Quotes within quotes should be distinguished by double quotation marks e.g. Hansen (110) speaks of a 1908 article which ‘emphasizes a German exhibitor’s efforts to procure “scenes from the Rocky Mountains, forest views, and flowing cascades”.’ (single quotation marks surround the quote from Hansen at p.110; double quotation marks surround the words quoted by Hansen at this point)
6. Reference Style Guide
IF you have no references, please list SUGGESTED FURTHER READING at the end of your piece.
In general, we use Chicago style, but we also accept other recognized styles such as MLA and American Psychological Association, which are based on putting page references in the text and bibliography at the end of the article. Our preference is to have style consistent across a given issue and to leave the decision about which style to use (which may depend on the disciplinary focus of the issue) up to the special editor.
Please Note: Please do not auto-number your endnote references but insert the reference number ‘manually’ in both the text, and in the Notes. Auto-numbering creates difficulty for those putting the document online.
7. Technical Guidelines – Submissions
Text: Text should be formatted in either rich text format (RTF) or HTML 4.0. Use single spacing and left-alignment. Do not use tabs at any time. Mark paragraph breaks with one extra “hard return”. Do not use bold or underlining at any time: for emphasis or titles, use italics.
Images: If your article is an entire image or the image is central to understanding the rest of the text, then the image should be a minimum of 300 dpi and in TIFF version 6 uncompressed (.tif) file format.
Supplemental Images: Images should be sent as separate files as either GIF or JPG. Do not embed images into word documents.
Audio: Audio files should be submitted in either Free Lossless Audio Codec (FLAC) (.flac) or Waveform Audio Format (WAV) (.wav).
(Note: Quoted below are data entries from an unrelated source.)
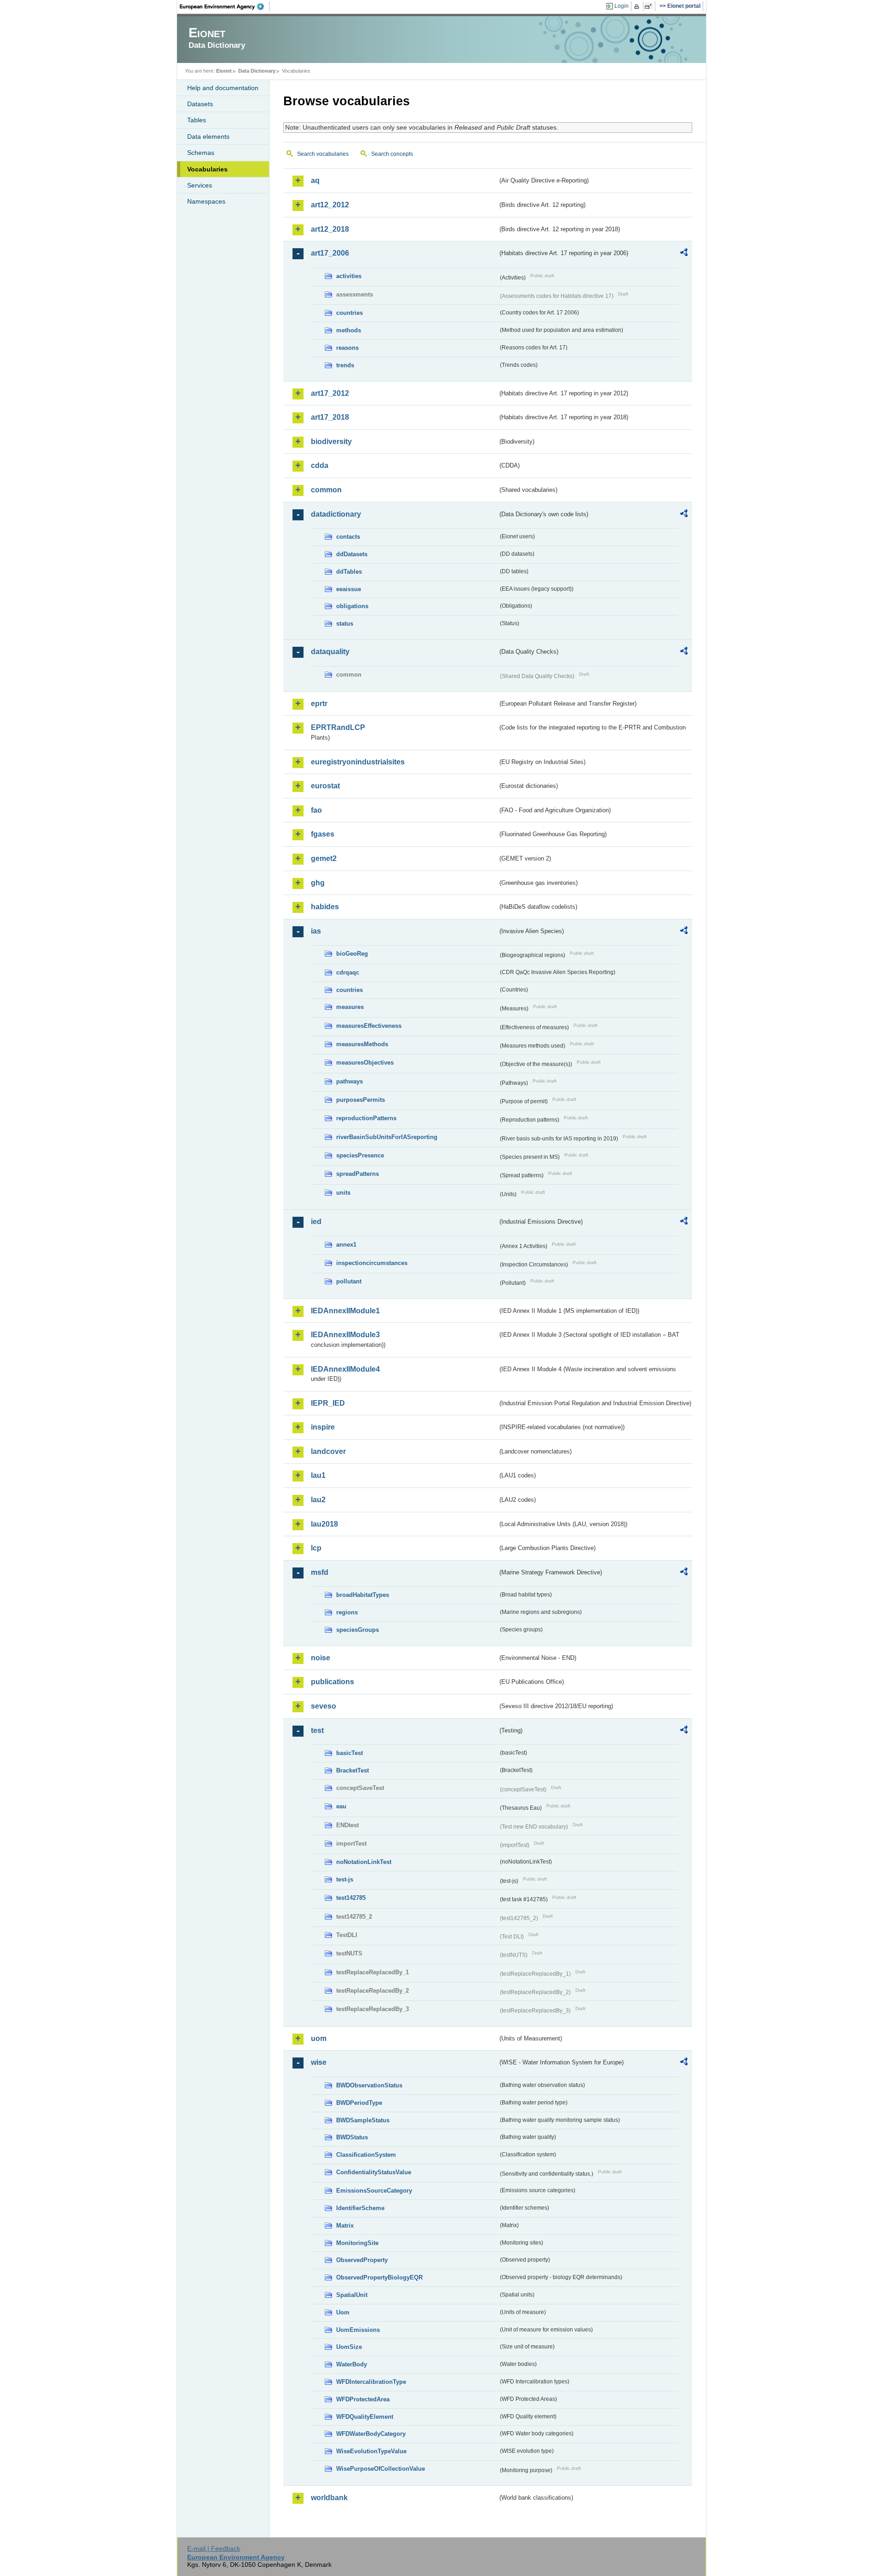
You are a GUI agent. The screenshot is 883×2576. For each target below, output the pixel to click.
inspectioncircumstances (371, 1263)
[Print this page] (638, 6)
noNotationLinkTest (363, 1861)
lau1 (318, 1475)
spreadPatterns (357, 1173)
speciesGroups (357, 1629)
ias (316, 931)
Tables (196, 120)
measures (350, 1006)
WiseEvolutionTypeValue (371, 2451)
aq (315, 180)
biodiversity (331, 441)
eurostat (325, 786)
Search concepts (392, 154)
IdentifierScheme (360, 2208)
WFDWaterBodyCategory (371, 2433)
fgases (322, 834)
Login (621, 6)
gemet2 (324, 858)
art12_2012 (330, 205)
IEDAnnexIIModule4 (345, 1369)
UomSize (349, 2346)
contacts (348, 536)
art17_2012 (330, 393)
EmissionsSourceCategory (374, 2190)
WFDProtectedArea (363, 2399)
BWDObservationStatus (369, 2085)
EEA (225, 6)
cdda (319, 465)
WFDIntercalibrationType (371, 2381)
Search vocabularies (323, 154)
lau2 (318, 1500)
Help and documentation (222, 87)
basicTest (349, 1753)
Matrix (345, 2225)
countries (349, 312)
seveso (323, 1706)
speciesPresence (360, 1155)
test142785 (351, 1897)
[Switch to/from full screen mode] (650, 6)
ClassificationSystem (366, 2154)
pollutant (348, 1281)
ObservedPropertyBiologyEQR (379, 2277)
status (344, 623)
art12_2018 (330, 229)
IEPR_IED (328, 1403)
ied (316, 1221)
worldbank (329, 2498)
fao (316, 810)
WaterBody (351, 2364)
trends (345, 365)
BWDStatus (352, 2137)
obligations (352, 606)
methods (348, 330)
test (317, 1730)
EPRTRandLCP (338, 727)
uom (319, 2038)
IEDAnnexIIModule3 (345, 1335)
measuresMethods (362, 1044)
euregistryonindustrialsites (358, 762)
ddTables (349, 571)
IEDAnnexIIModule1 (345, 1311)
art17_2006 (330, 253)
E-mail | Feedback (213, 2548)
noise (320, 1658)
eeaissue (348, 589)
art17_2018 (330, 417)
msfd (319, 1572)
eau (341, 1806)
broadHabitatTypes (362, 1594)
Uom (343, 2312)
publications (332, 1682)
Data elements (208, 136)
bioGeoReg (352, 953)
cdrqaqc (347, 972)
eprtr (319, 703)
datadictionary (336, 514)
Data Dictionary (256, 71)
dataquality (330, 651)
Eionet (224, 71)
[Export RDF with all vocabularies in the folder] (684, 253)
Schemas (200, 152)
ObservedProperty (362, 2260)
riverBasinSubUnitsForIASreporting (386, 1137)
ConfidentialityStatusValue (373, 2172)
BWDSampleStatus (363, 2120)
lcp (316, 1548)
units (343, 1192)
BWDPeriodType (359, 2102)
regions (347, 1612)
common (326, 490)
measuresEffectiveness (368, 1025)
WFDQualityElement (364, 2416)
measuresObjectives (365, 1062)
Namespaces (206, 201)
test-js (344, 1879)
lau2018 (324, 1524)
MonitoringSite (357, 2243)
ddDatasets (351, 554)
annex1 (346, 1244)
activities (348, 276)
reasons (347, 347)
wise (319, 2062)
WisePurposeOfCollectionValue (380, 2468)
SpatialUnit (351, 2294)
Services (199, 185)
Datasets (200, 104)
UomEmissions (358, 2329)
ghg (318, 883)
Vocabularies (207, 169)
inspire (323, 1427)
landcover (328, 1451)
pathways (349, 1081)
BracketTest (352, 1770)
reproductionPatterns (366, 1118)
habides (325, 907)
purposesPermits (360, 1099)
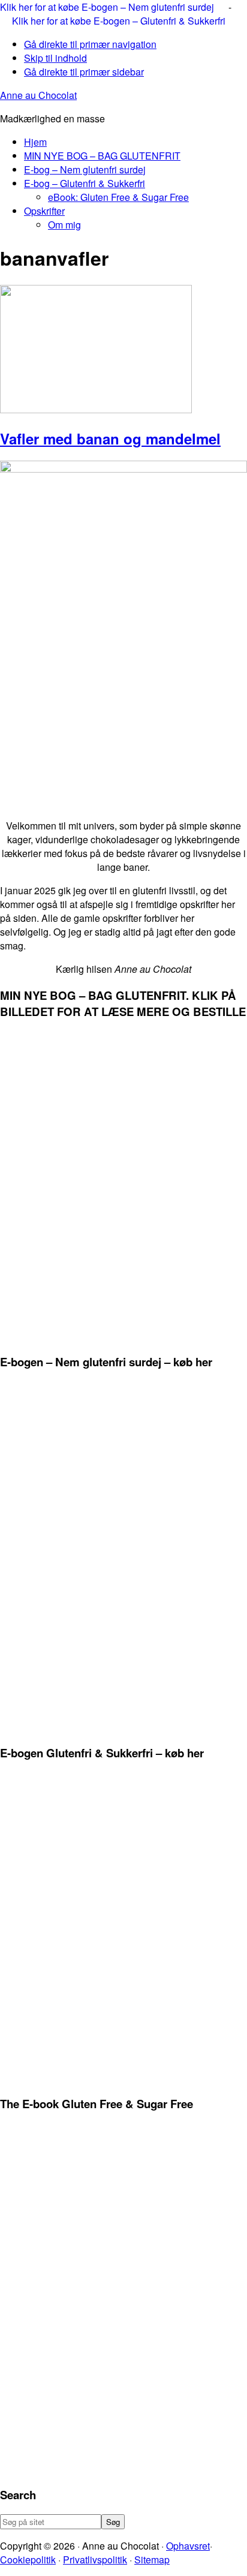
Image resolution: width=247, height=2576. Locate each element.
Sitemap (152, 2559)
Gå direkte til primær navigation (90, 44)
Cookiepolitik (28, 2559)
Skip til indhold (55, 58)
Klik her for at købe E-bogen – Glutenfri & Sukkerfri (118, 21)
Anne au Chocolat (38, 95)
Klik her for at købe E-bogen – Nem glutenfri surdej (108, 7)
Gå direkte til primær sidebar (84, 72)
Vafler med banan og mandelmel (110, 438)
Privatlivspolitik (95, 2559)
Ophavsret (188, 2546)
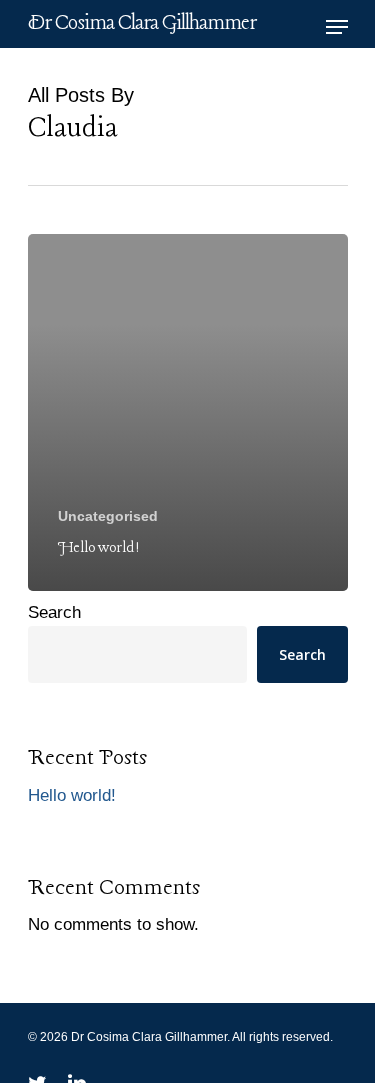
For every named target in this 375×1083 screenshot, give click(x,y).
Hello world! (72, 795)
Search (54, 612)
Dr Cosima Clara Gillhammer (142, 24)
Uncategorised (108, 516)
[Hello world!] (188, 412)
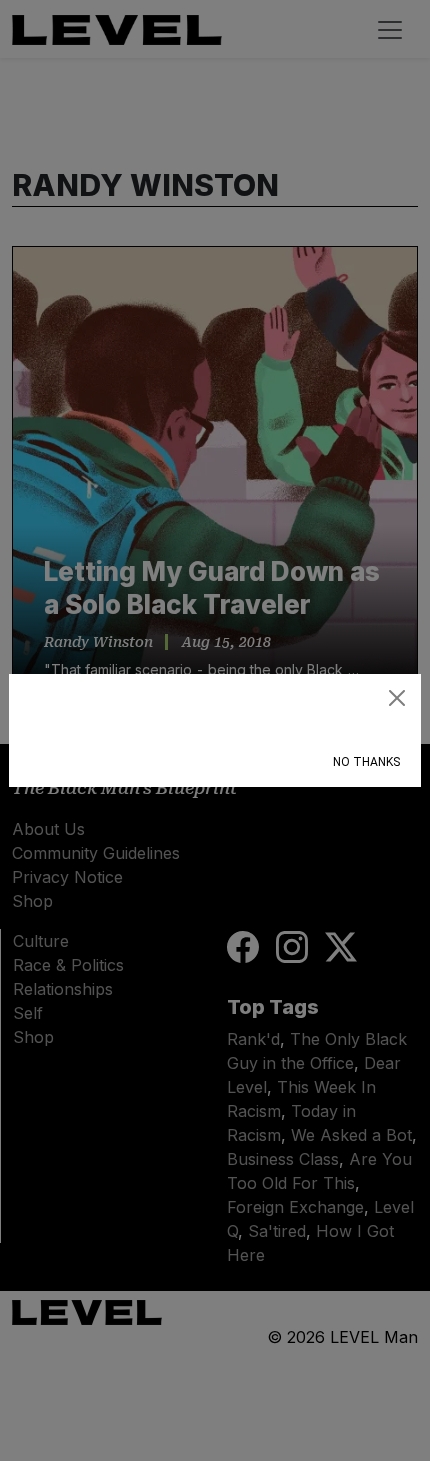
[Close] (397, 698)
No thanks (366, 762)
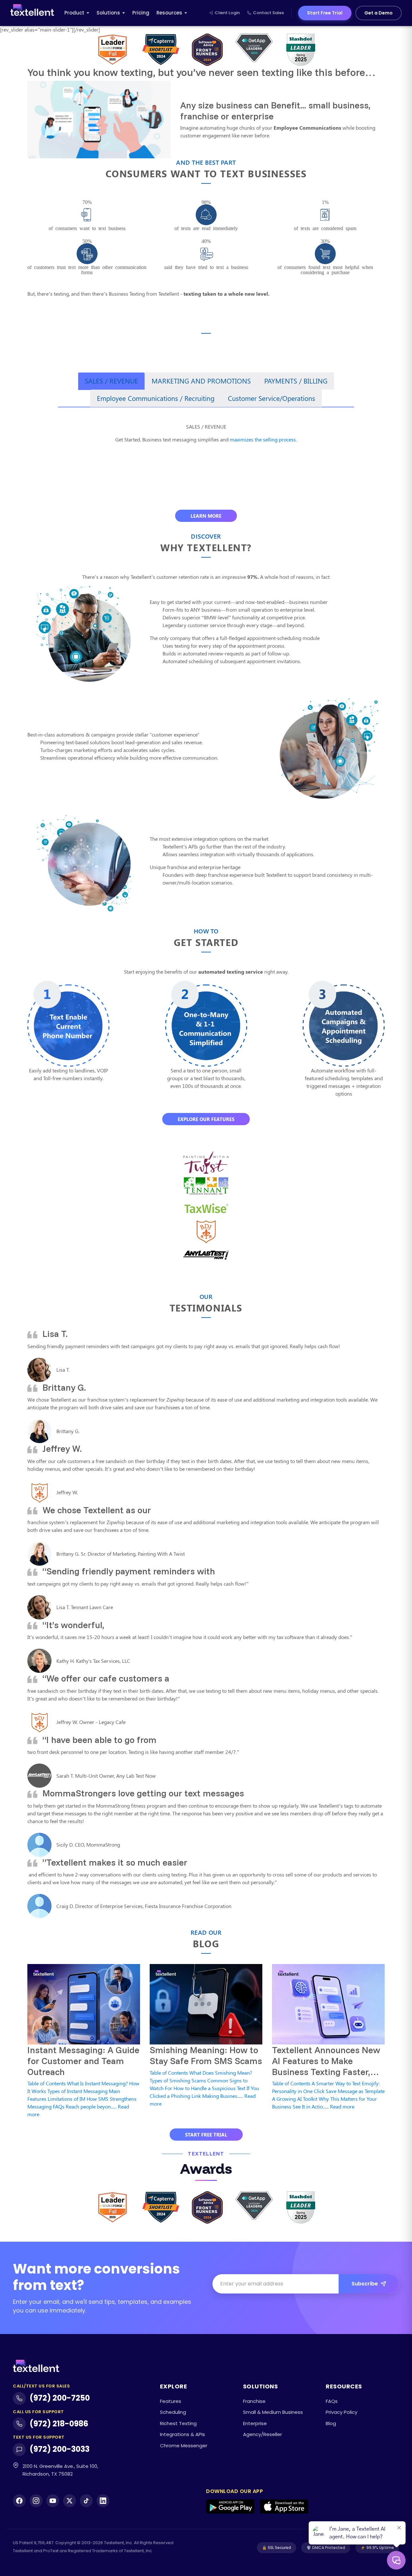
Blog (331, 2423)
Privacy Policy (341, 2412)
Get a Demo (378, 13)
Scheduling (173, 2412)
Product (74, 12)
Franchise (254, 2401)
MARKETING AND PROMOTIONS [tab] (201, 380)
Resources (169, 12)
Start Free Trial (324, 13)
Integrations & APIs (182, 2434)
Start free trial (206, 2134)
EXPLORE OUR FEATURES (206, 1119)
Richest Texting (178, 2423)
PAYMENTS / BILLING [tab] (295, 380)
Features (170, 2401)
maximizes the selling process (263, 439)
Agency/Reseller (262, 2434)
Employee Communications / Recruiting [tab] (155, 398)
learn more (206, 516)
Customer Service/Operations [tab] (271, 398)
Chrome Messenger (183, 2445)
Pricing (140, 12)
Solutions (108, 12)
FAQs (332, 2401)
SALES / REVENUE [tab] (111, 380)
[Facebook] (19, 2500)
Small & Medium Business (273, 2412)
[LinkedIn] (103, 2500)
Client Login (227, 13)
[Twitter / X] (69, 2500)
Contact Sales (268, 13)
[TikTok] (86, 2500)
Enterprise (255, 2423)
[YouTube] (52, 2500)
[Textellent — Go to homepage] (32, 13)
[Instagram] (36, 2500)
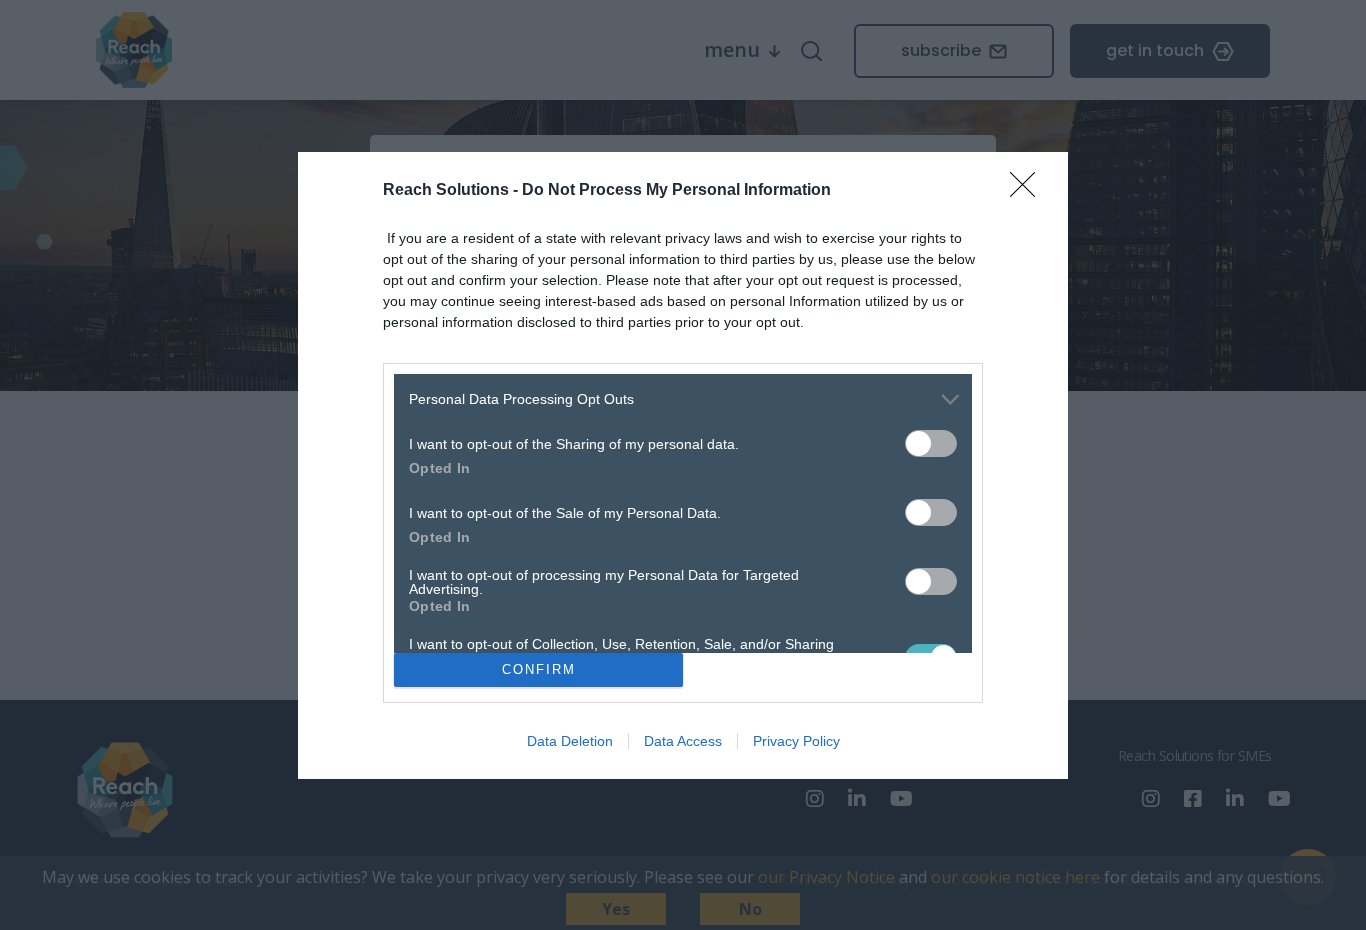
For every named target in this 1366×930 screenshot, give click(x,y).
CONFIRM (539, 669)
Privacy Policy (796, 741)
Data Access (683, 741)
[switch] (931, 443)
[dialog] (683, 465)
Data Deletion (570, 741)
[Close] (1029, 191)
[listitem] (683, 399)
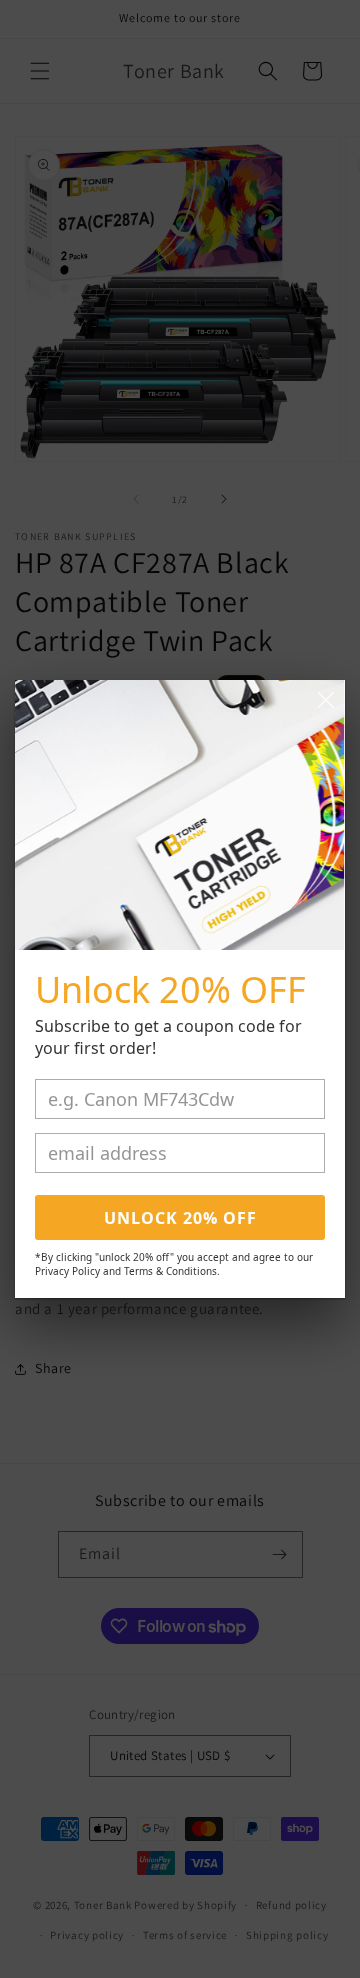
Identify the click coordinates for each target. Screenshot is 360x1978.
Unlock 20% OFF (180, 1218)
Transcript files are recommended but not required. Follow text guidelines for transcripts.
Supplemental audio: Non-critical audio files may be submitted in MPEG-1 Audio Layer 3 (.mp3) format.
Video: Video files should be submitted in either MPEG-4 High Profile (.mp4) or JPEG 2000 (.mj2). Transcript files are recommended but not required. Follow text guidelines for transcripts.
Interactive: Interactive media files such as Flash may be submitted; however, rtf files for the text, individual image, audio, video and other components should be submitted, as well. A brief narrative description of the context and how the elements interact should also be provided.